#### What you are asked to do
Could you rewrite the lines from the one containing "How do I perform: Click the Sky" through the one containing "[x=309, y=95]" as a numbered list, leaving out blank lines?

#### Dataset
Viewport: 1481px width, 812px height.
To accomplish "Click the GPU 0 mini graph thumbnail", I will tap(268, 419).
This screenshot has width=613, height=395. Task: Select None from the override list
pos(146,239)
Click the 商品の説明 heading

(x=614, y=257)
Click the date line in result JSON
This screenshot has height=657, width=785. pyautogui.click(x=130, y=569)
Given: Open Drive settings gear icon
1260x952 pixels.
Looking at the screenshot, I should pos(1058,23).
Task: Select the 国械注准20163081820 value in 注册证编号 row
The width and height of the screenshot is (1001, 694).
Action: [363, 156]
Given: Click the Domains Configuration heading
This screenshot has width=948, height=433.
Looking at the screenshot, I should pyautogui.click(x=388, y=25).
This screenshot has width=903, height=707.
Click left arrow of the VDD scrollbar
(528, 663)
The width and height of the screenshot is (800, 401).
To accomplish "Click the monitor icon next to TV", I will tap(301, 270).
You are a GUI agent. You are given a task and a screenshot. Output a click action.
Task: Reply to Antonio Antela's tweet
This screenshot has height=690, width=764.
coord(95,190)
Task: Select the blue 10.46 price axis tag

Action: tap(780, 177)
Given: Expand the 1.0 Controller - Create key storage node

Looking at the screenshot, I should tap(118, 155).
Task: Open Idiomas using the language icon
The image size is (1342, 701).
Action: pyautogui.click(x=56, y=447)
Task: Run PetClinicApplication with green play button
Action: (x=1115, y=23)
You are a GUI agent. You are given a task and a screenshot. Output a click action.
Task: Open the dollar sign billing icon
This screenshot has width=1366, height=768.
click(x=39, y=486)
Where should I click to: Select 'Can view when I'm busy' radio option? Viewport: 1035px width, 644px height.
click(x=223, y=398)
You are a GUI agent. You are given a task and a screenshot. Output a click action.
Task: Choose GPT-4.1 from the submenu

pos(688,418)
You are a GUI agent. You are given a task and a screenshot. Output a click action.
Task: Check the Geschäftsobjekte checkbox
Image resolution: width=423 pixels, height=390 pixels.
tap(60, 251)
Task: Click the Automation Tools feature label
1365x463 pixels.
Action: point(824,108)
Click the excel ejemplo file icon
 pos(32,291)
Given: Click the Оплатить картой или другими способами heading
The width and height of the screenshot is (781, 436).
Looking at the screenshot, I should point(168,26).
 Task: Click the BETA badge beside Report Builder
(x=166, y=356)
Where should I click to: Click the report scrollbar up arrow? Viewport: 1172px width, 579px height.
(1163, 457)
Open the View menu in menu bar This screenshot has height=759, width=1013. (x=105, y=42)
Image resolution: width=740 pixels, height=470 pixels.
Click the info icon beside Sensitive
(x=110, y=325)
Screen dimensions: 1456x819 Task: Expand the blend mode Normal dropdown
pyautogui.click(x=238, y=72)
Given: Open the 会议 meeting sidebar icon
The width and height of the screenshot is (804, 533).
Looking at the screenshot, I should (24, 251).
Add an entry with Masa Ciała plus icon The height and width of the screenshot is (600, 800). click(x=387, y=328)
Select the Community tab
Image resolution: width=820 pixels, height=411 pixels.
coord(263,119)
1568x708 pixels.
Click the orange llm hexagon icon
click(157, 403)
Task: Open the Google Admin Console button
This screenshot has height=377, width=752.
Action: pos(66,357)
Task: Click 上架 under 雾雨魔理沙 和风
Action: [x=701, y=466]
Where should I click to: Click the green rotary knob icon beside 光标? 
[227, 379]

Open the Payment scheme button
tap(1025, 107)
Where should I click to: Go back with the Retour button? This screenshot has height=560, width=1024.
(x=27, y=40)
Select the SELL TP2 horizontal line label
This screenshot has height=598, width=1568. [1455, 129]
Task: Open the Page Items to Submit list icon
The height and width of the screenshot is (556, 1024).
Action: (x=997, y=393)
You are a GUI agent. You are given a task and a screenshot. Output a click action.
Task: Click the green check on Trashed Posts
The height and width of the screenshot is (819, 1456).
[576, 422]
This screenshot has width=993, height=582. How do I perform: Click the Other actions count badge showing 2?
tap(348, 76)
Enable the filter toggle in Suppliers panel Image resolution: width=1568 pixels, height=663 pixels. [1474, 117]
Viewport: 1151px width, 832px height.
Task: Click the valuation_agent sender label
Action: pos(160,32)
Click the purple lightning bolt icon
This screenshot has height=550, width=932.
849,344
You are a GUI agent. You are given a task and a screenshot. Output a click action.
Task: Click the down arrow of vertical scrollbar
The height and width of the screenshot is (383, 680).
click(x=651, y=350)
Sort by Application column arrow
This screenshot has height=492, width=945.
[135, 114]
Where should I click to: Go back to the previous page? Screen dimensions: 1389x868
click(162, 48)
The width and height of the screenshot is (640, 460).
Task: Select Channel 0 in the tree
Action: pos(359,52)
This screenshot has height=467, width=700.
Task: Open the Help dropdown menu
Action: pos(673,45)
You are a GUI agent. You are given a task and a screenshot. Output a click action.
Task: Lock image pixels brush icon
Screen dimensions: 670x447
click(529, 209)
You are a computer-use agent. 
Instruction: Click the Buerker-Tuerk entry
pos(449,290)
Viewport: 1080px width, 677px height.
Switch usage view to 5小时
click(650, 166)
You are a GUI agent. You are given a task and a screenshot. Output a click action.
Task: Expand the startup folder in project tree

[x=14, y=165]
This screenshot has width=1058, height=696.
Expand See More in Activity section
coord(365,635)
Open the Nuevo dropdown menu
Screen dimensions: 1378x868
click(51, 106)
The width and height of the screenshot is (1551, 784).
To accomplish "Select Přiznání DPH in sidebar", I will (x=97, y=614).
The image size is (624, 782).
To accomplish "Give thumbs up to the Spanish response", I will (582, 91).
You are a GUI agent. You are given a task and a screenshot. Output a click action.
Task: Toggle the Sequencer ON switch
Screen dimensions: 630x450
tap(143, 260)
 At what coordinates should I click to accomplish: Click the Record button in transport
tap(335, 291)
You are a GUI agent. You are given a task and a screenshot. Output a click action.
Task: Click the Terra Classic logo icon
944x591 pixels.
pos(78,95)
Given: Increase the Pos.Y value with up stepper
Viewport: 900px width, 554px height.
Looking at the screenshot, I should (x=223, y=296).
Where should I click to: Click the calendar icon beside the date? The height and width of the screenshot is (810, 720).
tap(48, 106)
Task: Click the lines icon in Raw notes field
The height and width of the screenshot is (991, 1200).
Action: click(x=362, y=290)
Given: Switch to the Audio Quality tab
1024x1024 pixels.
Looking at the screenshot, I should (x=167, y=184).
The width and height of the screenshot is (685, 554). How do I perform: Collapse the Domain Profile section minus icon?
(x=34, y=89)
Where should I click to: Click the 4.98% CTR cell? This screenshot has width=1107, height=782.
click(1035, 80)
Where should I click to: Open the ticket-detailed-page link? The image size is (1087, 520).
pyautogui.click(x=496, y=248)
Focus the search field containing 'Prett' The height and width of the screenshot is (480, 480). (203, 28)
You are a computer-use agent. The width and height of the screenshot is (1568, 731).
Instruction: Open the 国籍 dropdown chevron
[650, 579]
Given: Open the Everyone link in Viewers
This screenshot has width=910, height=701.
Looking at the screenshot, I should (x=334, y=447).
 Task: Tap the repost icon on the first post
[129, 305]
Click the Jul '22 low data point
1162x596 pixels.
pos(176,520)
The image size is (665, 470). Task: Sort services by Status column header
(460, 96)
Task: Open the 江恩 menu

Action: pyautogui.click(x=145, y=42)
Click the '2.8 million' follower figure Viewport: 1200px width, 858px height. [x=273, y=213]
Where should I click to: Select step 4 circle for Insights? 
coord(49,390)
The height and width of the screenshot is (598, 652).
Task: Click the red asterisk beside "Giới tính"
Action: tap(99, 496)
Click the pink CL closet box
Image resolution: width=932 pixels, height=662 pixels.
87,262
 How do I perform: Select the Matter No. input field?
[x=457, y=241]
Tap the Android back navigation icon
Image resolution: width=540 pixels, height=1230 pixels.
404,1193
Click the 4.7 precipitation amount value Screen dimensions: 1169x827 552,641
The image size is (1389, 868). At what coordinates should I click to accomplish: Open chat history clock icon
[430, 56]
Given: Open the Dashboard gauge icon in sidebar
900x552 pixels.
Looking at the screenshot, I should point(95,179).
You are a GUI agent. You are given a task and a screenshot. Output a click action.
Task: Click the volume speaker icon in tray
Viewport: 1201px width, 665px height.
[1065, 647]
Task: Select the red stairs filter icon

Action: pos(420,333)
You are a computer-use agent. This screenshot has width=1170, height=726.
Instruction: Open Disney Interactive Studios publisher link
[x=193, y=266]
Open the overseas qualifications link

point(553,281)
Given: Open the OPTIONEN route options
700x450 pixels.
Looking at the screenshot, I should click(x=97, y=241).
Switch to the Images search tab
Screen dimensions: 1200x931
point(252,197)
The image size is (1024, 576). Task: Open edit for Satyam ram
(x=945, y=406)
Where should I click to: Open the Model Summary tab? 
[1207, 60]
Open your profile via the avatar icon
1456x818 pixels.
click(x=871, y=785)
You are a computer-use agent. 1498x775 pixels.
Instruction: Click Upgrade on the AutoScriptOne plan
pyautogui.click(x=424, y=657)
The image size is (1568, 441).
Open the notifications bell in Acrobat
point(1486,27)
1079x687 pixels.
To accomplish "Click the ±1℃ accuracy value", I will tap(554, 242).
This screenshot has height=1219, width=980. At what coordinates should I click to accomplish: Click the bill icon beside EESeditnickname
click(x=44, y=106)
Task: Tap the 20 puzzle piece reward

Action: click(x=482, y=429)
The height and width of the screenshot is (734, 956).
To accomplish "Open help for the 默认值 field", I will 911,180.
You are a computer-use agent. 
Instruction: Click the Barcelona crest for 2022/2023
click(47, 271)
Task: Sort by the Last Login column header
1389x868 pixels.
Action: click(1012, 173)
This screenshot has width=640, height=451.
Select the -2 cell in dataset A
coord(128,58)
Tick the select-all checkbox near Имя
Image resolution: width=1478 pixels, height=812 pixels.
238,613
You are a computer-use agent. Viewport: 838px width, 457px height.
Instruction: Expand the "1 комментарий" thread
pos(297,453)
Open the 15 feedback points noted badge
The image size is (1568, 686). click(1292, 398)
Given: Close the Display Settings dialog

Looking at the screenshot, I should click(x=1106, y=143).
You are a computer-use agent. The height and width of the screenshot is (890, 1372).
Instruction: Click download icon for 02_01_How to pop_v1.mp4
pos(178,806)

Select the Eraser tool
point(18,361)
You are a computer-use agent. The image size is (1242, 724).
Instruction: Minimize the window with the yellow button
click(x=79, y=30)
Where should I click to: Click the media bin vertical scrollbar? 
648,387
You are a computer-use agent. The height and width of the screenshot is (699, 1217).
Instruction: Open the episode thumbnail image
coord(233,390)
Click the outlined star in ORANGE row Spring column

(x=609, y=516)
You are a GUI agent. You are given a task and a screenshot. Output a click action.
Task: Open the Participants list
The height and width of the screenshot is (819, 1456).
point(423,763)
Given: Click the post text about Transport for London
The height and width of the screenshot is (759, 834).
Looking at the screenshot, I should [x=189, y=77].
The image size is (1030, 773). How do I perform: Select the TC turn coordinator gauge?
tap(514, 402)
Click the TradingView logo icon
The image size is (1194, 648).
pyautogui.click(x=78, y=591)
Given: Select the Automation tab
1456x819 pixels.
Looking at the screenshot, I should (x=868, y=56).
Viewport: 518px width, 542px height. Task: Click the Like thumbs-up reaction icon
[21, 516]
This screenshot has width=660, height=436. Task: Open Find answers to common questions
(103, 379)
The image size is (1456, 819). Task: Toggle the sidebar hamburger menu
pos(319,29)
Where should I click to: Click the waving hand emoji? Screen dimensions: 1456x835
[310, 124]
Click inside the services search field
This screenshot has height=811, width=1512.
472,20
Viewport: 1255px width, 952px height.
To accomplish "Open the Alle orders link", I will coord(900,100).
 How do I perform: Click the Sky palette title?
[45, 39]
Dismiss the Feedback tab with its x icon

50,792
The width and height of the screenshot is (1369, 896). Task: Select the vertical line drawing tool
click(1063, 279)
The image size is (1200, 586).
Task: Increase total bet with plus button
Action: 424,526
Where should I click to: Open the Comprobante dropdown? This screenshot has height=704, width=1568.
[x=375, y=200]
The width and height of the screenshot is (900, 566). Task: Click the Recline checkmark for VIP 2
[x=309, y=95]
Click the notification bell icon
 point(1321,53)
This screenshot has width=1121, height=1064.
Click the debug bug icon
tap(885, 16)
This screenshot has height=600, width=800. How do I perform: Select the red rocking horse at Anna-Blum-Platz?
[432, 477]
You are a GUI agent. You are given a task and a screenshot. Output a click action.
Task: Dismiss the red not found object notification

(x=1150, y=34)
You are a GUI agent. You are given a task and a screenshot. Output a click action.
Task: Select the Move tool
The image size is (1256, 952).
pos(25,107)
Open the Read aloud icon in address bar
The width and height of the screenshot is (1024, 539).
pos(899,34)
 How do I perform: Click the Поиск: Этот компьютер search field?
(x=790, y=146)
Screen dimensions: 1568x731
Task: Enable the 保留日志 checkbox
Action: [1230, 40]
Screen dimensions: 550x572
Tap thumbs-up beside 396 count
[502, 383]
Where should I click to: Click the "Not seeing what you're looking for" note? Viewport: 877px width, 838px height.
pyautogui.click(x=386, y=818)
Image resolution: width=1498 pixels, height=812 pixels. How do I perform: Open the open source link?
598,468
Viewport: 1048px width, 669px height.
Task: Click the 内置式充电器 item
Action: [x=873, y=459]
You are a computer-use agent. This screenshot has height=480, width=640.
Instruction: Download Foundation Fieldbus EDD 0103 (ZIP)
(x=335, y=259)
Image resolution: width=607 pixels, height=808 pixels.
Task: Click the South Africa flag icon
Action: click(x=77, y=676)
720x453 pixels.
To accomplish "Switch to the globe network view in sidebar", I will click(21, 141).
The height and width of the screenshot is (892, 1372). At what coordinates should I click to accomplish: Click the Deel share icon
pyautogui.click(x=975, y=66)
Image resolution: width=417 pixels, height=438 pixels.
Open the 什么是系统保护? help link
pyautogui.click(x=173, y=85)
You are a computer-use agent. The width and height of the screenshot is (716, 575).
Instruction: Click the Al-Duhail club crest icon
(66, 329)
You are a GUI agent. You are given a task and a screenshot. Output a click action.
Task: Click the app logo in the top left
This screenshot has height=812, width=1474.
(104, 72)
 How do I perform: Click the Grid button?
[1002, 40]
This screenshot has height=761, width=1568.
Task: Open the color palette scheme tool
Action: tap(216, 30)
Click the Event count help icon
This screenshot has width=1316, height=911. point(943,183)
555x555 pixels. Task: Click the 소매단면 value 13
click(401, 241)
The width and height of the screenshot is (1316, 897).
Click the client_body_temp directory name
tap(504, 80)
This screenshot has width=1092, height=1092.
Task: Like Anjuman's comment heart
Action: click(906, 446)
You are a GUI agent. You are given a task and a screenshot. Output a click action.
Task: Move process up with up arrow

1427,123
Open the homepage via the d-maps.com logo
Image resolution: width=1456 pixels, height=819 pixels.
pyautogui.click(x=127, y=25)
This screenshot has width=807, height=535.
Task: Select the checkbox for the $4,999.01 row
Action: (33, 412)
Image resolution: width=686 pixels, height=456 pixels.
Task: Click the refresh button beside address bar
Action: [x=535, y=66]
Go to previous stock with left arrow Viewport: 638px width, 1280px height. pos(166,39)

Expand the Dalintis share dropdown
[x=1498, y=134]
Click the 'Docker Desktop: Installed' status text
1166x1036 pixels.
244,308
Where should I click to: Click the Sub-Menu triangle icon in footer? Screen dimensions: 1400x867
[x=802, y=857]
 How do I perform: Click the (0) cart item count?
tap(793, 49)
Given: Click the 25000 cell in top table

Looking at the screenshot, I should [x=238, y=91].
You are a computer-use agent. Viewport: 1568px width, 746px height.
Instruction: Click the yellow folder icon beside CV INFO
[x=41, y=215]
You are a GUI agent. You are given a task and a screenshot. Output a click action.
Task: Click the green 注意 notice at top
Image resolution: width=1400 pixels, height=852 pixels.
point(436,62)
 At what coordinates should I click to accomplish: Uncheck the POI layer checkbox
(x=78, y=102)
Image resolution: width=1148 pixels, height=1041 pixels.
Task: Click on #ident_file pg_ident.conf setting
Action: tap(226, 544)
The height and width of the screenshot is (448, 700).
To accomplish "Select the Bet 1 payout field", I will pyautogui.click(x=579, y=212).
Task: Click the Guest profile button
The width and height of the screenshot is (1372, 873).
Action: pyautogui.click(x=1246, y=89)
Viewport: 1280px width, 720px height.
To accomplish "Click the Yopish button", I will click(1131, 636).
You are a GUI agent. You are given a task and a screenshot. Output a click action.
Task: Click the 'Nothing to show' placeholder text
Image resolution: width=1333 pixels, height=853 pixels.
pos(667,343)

#### The solution
1.  How do I perform: Click the Sky palette title?
2. [45, 39]
3. Dismiss the Feedback tab with its x icon
4. 50,792
5. The width and height of the screenshot is (1369, 896). Task: Select the vertical line drawing tool
6. click(1063, 279)
7. The image size is (1200, 586).
8. Task: Increase total bet with plus button
9. Action: 424,526
10. Where should I click to: Open the Comprobante dropdown? This screenshot has height=704, width=1568.
11. [x=375, y=200]
12. The width and height of the screenshot is (900, 566). Task: Click the Recline checkmark for VIP 2
13. [x=309, y=95]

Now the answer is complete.